• [Records for this task]:
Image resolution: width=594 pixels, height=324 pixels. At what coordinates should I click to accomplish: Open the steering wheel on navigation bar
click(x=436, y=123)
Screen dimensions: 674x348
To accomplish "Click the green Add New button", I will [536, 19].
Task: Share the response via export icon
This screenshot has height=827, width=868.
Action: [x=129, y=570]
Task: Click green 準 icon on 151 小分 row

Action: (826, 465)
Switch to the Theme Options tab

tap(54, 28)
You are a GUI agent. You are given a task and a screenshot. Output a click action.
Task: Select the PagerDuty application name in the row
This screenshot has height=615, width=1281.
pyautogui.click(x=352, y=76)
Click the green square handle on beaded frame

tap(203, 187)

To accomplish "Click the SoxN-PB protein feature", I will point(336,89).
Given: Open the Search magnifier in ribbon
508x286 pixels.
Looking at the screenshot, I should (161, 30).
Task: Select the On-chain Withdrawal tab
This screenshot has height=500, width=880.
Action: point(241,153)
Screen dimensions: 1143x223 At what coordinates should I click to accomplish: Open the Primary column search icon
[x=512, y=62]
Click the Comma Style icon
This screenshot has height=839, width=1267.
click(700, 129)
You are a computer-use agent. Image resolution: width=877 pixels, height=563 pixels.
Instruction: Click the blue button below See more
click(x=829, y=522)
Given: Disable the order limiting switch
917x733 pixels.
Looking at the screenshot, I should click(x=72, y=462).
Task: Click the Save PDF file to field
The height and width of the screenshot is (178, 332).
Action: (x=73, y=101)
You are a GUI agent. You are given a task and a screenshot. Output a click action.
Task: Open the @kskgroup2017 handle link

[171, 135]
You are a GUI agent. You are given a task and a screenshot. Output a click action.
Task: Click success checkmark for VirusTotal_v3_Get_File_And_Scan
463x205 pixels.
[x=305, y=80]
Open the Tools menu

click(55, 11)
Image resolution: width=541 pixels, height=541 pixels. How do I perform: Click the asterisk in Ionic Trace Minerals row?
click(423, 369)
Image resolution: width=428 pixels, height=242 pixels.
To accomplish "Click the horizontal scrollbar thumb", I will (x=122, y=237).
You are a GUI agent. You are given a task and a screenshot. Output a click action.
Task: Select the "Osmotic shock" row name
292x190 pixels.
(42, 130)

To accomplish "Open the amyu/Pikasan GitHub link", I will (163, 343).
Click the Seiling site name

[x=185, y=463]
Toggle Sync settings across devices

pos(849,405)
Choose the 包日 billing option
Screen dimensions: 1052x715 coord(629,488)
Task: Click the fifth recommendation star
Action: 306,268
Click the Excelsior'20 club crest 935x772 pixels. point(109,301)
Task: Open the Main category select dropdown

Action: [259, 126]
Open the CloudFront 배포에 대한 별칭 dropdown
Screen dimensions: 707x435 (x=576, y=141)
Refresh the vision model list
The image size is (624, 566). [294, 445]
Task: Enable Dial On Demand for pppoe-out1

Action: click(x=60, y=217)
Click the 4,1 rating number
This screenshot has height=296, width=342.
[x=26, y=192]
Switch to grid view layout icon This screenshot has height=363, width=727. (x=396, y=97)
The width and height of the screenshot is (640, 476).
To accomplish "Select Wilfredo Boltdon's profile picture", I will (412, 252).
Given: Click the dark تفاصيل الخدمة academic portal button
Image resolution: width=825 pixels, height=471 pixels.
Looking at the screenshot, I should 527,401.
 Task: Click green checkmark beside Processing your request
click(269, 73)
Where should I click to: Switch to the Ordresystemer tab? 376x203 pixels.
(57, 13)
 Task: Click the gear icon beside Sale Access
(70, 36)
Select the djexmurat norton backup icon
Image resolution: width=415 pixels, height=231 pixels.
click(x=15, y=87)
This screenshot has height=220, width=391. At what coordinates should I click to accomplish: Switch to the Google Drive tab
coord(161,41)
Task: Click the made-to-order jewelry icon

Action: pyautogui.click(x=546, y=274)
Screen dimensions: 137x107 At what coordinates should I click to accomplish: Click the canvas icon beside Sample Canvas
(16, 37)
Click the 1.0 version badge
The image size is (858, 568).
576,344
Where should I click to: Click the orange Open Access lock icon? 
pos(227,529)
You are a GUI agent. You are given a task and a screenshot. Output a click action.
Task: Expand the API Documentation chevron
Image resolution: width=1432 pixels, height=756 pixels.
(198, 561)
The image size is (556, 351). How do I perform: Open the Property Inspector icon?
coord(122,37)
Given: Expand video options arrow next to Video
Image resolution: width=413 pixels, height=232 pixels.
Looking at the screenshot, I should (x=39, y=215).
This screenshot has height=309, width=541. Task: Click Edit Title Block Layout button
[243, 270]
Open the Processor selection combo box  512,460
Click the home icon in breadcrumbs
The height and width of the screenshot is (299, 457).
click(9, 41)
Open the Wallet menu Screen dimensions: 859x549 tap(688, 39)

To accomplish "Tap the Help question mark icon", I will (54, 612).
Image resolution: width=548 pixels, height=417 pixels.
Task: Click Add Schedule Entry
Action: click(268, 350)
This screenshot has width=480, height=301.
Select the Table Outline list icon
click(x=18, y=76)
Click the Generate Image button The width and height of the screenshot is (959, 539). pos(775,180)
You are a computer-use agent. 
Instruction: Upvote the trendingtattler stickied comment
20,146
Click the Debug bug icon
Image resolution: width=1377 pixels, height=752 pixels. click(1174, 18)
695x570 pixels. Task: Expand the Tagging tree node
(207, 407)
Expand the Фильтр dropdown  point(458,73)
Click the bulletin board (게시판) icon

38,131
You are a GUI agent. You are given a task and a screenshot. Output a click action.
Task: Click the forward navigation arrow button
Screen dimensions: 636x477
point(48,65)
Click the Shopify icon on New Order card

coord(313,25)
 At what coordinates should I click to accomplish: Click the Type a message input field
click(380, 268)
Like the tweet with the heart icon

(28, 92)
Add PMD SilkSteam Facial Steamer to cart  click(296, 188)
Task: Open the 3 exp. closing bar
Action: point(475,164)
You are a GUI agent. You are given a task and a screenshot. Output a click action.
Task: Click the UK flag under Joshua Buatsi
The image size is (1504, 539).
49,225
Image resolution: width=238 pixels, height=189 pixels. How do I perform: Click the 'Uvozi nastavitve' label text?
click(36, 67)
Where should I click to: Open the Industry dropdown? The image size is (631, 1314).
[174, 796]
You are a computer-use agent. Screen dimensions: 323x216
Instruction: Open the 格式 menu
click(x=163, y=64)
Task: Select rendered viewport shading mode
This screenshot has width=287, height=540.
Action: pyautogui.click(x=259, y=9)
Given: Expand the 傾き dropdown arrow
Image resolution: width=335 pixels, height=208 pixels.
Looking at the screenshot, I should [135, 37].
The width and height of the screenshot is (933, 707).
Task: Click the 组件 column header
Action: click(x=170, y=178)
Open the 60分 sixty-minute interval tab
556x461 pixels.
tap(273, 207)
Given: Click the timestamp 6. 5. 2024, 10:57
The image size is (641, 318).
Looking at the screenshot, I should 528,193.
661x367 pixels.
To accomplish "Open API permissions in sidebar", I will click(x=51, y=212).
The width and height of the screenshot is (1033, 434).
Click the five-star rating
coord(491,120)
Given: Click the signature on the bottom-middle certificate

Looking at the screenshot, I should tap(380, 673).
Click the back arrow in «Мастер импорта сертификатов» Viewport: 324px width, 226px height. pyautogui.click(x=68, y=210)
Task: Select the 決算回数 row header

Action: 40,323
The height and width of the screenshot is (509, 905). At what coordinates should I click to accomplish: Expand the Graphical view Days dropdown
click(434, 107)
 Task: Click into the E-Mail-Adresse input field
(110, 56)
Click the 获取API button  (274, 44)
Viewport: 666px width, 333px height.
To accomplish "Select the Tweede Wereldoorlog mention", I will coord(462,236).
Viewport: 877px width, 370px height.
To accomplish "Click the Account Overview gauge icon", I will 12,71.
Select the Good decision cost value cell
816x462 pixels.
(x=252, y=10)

• [Work task]: Go through the entries above and reproduce each one exactly.

• [Result for this task]:
Image resolution: width=594 pixels, height=324 pixels. At what coordinates should I click to accomplish: Open the steering wheel on navigation bar
click(x=436, y=123)
Screen dimensions: 674x348
To accomplish "Click the green Add New button", I will [536, 19].
Task: Share the response via export icon
This screenshot has height=827, width=868.
Action: [x=129, y=570]
Task: Click green 準 icon on 151 小分 row

Action: (826, 465)
Switch to the Theme Options tab

tap(54, 28)
You are a GUI agent. You are given a task and a screenshot. Output a click action.
Task: Select the PagerDuty application name in the row
This screenshot has height=615, width=1281.
pyautogui.click(x=352, y=76)
Click the green square handle on beaded frame

tap(203, 187)

To accomplish "Click the SoxN-PB protein feature", I will point(336,89).
Given: Open the Search magnifier in ribbon
508x286 pixels.
Looking at the screenshot, I should (161, 30).
Task: Select the On-chain Withdrawal tab
This screenshot has height=500, width=880.
Action: point(241,153)
Screen dimensions: 1143x223 At what coordinates should I click to accomplish: Open the Primary column search icon
[x=512, y=62]
Click the Comma Style icon
This screenshot has height=839, width=1267.
click(700, 129)
You are a computer-use agent. Image resolution: width=877 pixels, height=563 pixels.
Instruction: Click the blue button below See more
click(x=829, y=522)
Given: Disable the order limiting switch
917x733 pixels.
Looking at the screenshot, I should click(x=72, y=462).
Task: Click the Save PDF file to field
The height and width of the screenshot is (178, 332).
Action: (x=73, y=101)
You are a GUI agent. You are given a task and a screenshot. Output a click action.
Task: Open the @kskgroup2017 handle link

[171, 135]
You are a GUI agent. You are given a task and a screenshot. Output a click action.
Task: Click success checkmark for VirusTotal_v3_Get_File_And_Scan
463x205 pixels.
[x=305, y=80]
Open the Tools menu

click(55, 11)
Image resolution: width=541 pixels, height=541 pixels. How do I perform: Click the asterisk in Ionic Trace Minerals row?
click(423, 369)
Image resolution: width=428 pixels, height=242 pixels.
To accomplish "Click the horizontal scrollbar thumb", I will (x=122, y=237).
You are a GUI agent. You are given a task and a screenshot. Output a click action.
Task: Select the "Osmotic shock" row name
292x190 pixels.
(42, 130)

To accomplish "Open the amyu/Pikasan GitHub link", I will (163, 343).
Click the Seiling site name

[x=185, y=463]
Toggle Sync settings across devices

pos(849,405)
Choose the 包日 billing option
Screen dimensions: 1052x715 coord(629,488)
Task: Click the fifth recommendation star
Action: 306,268
Click the Excelsior'20 club crest 935x772 pixels. point(109,301)
Task: Open the Main category select dropdown

Action: [259, 126]
Open the CloudFront 배포에 대한 별칭 dropdown
Screen dimensions: 707x435 (x=576, y=141)
Refresh the vision model list
The image size is (624, 566). [294, 445]
Task: Enable Dial On Demand for pppoe-out1

Action: click(x=60, y=217)
Click the 4,1 rating number
This screenshot has height=296, width=342.
[x=26, y=192]
Switch to grid view layout icon This screenshot has height=363, width=727. (x=396, y=97)
The width and height of the screenshot is (640, 476).
To accomplish "Select Wilfredo Boltdon's profile picture", I will (412, 252).
Given: Click the dark تفاصيل الخدمة academic portal button
Image resolution: width=825 pixels, height=471 pixels.
Looking at the screenshot, I should 527,401.
 Task: Click green checkmark beside Processing your request
click(269, 73)
Where should I click to: Switch to the Ordresystemer tab? 376x203 pixels.
(57, 13)
 Task: Click the gear icon beside Sale Access
(70, 36)
Select the djexmurat norton backup icon
Image resolution: width=415 pixels, height=231 pixels.
click(x=15, y=87)
This screenshot has height=220, width=391. At what coordinates should I click to accomplish: Switch to the Google Drive tab
coord(161,41)
Task: Click the made-to-order jewelry icon

Action: pyautogui.click(x=546, y=274)
Screen dimensions: 137x107 At what coordinates should I click to accomplish: Click the canvas icon beside Sample Canvas
(16, 37)
Click the 1.0 version badge
The image size is (858, 568).
576,344
Where should I click to: Click the orange Open Access lock icon? 
pos(227,529)
You are a GUI agent. You are given a task and a screenshot. Output a click action.
Task: Expand the API Documentation chevron
Image resolution: width=1432 pixels, height=756 pixels.
(198, 561)
The image size is (556, 351). How do I perform: Open the Property Inspector icon?
coord(122,37)
Given: Expand video options arrow next to Video
Image resolution: width=413 pixels, height=232 pixels.
Looking at the screenshot, I should (x=39, y=215).
This screenshot has height=309, width=541. Task: Click Edit Title Block Layout button
[243, 270]
Open the Processor selection combo box  512,460
Click the home icon in breadcrumbs
The height and width of the screenshot is (299, 457).
click(9, 41)
Open the Wallet menu Screen dimensions: 859x549 tap(688, 39)

To accomplish "Tap the Help question mark icon", I will (54, 612).
Image resolution: width=548 pixels, height=417 pixels.
Task: Click Add Schedule Entry
Action: click(268, 350)
This screenshot has width=480, height=301.
Select the Table Outline list icon
click(x=18, y=76)
Click the Generate Image button The width and height of the screenshot is (959, 539). pos(775,180)
You are a computer-use agent. 
Instruction: Upvote the trendingtattler stickied comment
20,146
Click the Debug bug icon
Image resolution: width=1377 pixels, height=752 pixels. click(1174, 18)
695x570 pixels. Task: Expand the Tagging tree node
(207, 407)
Expand the Фильтр dropdown  point(458,73)
Click the bulletin board (게시판) icon

38,131
You are a GUI agent. You are given a task and a screenshot. Output a click action.
Task: Click the forward navigation arrow button
Screen dimensions: 636x477
point(48,65)
Click the Shopify icon on New Order card

coord(313,25)
 At what coordinates should I click to accomplish: Click the Type a message input field
click(380, 268)
Like the tweet with the heart icon

(28, 92)
Add PMD SilkSteam Facial Steamer to cart  click(296, 188)
Task: Open the 3 exp. closing bar
Action: point(475,164)
You are a GUI agent. You are given a task and a screenshot. Output a click action.
Task: Click the UK flag under Joshua Buatsi
The image size is (1504, 539).
49,225
Image resolution: width=238 pixels, height=189 pixels. How do I perform: Click the 'Uvozi nastavitve' label text?
click(36, 67)
Where should I click to: Open the Industry dropdown? The image size is (631, 1314).
[174, 796]
You are a computer-use agent. Screen dimensions: 323x216
Instruction: Open the 格式 menu
click(x=163, y=64)
Task: Select rendered viewport shading mode
This screenshot has width=287, height=540.
Action: pyautogui.click(x=259, y=9)
Given: Expand the 傾き dropdown arrow
Image resolution: width=335 pixels, height=208 pixels.
Looking at the screenshot, I should [135, 37].
The width and height of the screenshot is (933, 707).
Task: Click the 组件 column header
Action: click(x=170, y=178)
Open the 60分 sixty-minute interval tab
556x461 pixels.
tap(273, 207)
Given: Click the timestamp 6. 5. 2024, 10:57
The image size is (641, 318).
Looking at the screenshot, I should 528,193.
661x367 pixels.
To accomplish "Open API permissions in sidebar", I will click(x=51, y=212).
The width and height of the screenshot is (1033, 434).
Click the five-star rating
coord(491,120)
Given: Click the signature on the bottom-middle certificate

Looking at the screenshot, I should tap(380, 673).
Click the back arrow in «Мастер импорта сертификатов» Viewport: 324px width, 226px height. pyautogui.click(x=68, y=210)
Task: Select the 決算回数 row header

Action: 40,323
The height and width of the screenshot is (509, 905). At what coordinates should I click to accomplish: Expand the Graphical view Days dropdown
click(434, 107)
 Task: Click into the E-Mail-Adresse input field
(110, 56)
Click the 获取API button  (274, 44)
Viewport: 666px width, 333px height.
To accomplish "Select the Tweede Wereldoorlog mention", I will coord(462,236).
Viewport: 877px width, 370px height.
To accomplish "Click the Account Overview gauge icon", I will 12,71.
Select the Good decision cost value cell
816x462 pixels.
(x=252, y=10)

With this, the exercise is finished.